I am from the province of Saskatchewan. Wonderful place, if you can handle weeks on end of -40C in the winter. People are lovely. Friendly too.
Unfortunately, they now have too much money.
Several years ago, I flagged the opportunities of Saskatchewan, as well as the nuttiness of the local economy. When I grew up there in the 70s and 80s, it was flat broke. Saskatchewan's biggest export was people. Farmers were receiving hundreds of millions of dollars from Ottawa to bail them out because grain prices were so low that the farm economy was effectively bankrupt. The government was utterly incompetent, spending hundreds of millions of dollars on subsidies for people to upgrade their homes, i.e. build whirlpools in their back yard. The province's bonds were rated junk. The pension fund of the capital city, Regina, was prohibited from buying the province's bonds because they weren't investment grade.
But now, Saskatchewan is the quintessential asset-driven economy play. It is blessed with commodities. Saskatchewan is a major producer of grains such as wheat and canola. It has vast deposits of potash. And it may have extensive reserves of oil and gas, too. The Bakken Formation extends into Saskatchewan, and some speculate that there are oil sands in the western part of the province.

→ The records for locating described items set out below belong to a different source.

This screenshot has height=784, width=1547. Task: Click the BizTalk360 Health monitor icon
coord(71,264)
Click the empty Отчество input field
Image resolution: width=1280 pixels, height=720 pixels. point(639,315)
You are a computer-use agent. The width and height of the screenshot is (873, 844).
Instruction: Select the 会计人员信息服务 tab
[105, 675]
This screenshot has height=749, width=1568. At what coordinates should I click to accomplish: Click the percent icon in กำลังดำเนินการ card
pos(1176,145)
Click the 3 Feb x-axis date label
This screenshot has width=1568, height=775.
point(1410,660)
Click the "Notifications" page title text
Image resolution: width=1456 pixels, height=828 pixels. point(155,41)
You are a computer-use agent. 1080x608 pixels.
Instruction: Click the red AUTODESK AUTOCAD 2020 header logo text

In other words, Saskatchewan is loaded.
Too loaded, in fact. It is a common phenomenon that people without money who get money sometimes blow it on unwise things. And that is what the people of Saskatchewan may be on the verge of doing.
The City of Regina is examining the possibility of building a domed facility to replace Mosaic Stadium.
Regina Mayor Pat Fiacco said Tuesday the city is looking into what it would cost to build a domed stadium, if the move would be financially practical and how it would be funded.
“We’re doing our due diligence and we’ll go from there,’’ Fiacco said Tuesday. “It has to be affordable but we all know that it takes a bit of an investment. Someone had the vision to build Mosaic Stadium or Taylor Field at the time. For obvious reasons, we have to make sure that we take care of the next 50 years.’’
Fiacco said it was too early to speculate on the costs, size or site of the new facility. He said the city would like to build the facility close to where Mosaic Stadium is currently located.
Fiacco said that the domed stadium would be more than a home to the CFL’s Saskatchewan Roughriders, who are the primary tenants of Mosaic Stadium.
Now, I'm a huge Riders fan. All of us from the province are. But a domed stadium? In Regina?
Regina has a population of 200,000. Saskatchewan has a population of 1 million. The province had a population of 1 million 50 years ago.
The estimated cost of building a domed stadium in Regina is $386 million. Given The Law of Stadium Costs - the actual cost of building a stadium will be on average double the initial estimate - such a stadium may wind up dinging the taxpayers of Saskatchewan a cool $750 million.
This, to me, seems nuts. The province almost went belly up in the 1990s due to incompetent government schemes and spending and a near depression in the farm economy. A commodity-based cyclical economy without many people probably should be using its money prudently, not blowing it on extravagances such as a shiny new sporting arena. It reminds me of those guys buying five condos on the beach they could not afford, financing it with subprime ARM loans, thinking the party will never end.
Given the fondness in my heart for my home province, I propose a better solution. Instead of building a new domed stadium, buy the Pontiac Silverdome! Last year, the former home of the NFL's most hapless franchise was sold for a mere $583,000. Factoring in the The Law of Stadium Costs, that is 0.07% of the prospective cost of a domed stadium in Regina. Think of the savings!
Of course, this presents a bit of a problem since Pontiac is in Michigan, 1351 miles from Regina (2163 km for my Canadian readers). How do you get the Silverdome to Regina?
Well, I don't know. Someone else can figure that out. Maybe they can dig it out of the ground, plop it on a few trucks, and drive it to Regina. You know, like those big trucks that move pre-manufactured homes place to place, with the smaller trucks decked out in orange and yellow trailing behind, going 20 mph below the speed limit.
Or maybe the province can just fly everyone to Michigan. They could spend $700 million transporting all the spectators to the Silverdome. They would still be better off than building a domed stadium.
That may not make much sense, but it seems to make a whole lot more sense than a province the size of Texas with the population of San Jose CA and one of the most cyclical economies on the planet that was just recently on the brink of bankruptcy building a domed stadium for hundreds of millions of dollars.